Quelques années après ce fils, une fille était venue, que Mme Lacoste avait appelée Céline. Et dans cette route de Clermont à Paris, qu’il savait bien accomplir pour la dernière fois, ce n’étaient pas les souvenirs de sa triste jeunesse ou de son mariage sans flamme qui s’offraient le plus volontiers à la mémoire du docteur Lacoste : il les évoquait par contraste, pour que la figure de sa fille se détachât au milieu d’une plus pure lumière. — L’amour d’un père ou d’une mère a cela de précieux et de rare que, n’étant point né d’attraits présens et passagers, il embrasse les enfans tout entiers depuis la première heure de leur vie. Aussi M. Lacoste retrouvait-il sous toutes ses formes l’image de cette fille qu’il avait aimée à tous les instans, et il revoyait les diverses toilettes qui avaient le mieux convenu aux divers âges de sa gracieuse beauté. Comme ces souvenirs affluaient en lui avec une abondance extraordinaire, il ressentit un bonheur amer à les rappeler par ordre, pour mieux approfondir sa douleur, et de crainte que la confusion des temps ne lui dérobât un des chers détails de ce passé.

Comme il s’ennuyait de nouveau lorsqu’elle lui était née! Il aimait sa femme sans doute, mais il gardait tant de choses sans les jamais dire, qu’il la considérait malgré lui comme un être un peu inférieur.

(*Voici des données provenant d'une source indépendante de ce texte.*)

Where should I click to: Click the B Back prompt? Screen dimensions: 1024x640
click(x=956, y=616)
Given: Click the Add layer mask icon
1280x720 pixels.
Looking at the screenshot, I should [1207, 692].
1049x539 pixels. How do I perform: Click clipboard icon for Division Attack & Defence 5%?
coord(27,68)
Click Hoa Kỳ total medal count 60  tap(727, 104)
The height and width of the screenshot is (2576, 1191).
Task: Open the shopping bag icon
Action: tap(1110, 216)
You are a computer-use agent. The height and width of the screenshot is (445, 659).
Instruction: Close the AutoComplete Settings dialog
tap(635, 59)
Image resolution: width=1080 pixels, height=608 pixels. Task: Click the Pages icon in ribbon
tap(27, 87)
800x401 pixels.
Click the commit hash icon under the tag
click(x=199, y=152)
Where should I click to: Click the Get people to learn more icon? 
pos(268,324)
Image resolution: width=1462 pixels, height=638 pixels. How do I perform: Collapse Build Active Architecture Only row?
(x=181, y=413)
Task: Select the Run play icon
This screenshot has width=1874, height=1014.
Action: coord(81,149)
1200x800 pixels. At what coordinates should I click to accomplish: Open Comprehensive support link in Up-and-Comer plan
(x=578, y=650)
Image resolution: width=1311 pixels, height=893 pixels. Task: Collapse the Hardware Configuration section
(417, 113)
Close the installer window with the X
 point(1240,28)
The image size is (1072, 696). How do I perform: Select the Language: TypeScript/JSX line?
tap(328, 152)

Il s’était répété si souvent qu’il aurait un second fils, mais que ce fils ressemblerait au premier; il y eut donc pour lui dans la venue de Céline quelque chose de doux et d’inespéré, et cette âme d’athée, habituée à toujours attendre le pire, jouit délicieusement de ce bonheur auquel elle avait renoncé par avance.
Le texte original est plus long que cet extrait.